WHAT YOU WILL DO:
The whole set of entries is to be restated word for word.
Top of RECORDS FOR THE EXERCISE
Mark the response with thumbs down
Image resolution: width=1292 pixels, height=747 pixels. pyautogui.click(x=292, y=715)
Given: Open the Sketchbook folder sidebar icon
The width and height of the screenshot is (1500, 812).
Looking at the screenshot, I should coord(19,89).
Bottom of RECORDS FOR THE EXERCISE
EXERCISE ANSWER:
Mark the response with thumbs down
Image resolution: width=1292 pixels, height=747 pixels. pyautogui.click(x=292, y=715)
Given: Open the Sketchbook folder sidebar icon
The width and height of the screenshot is (1500, 812).
Looking at the screenshot, I should coord(19,89).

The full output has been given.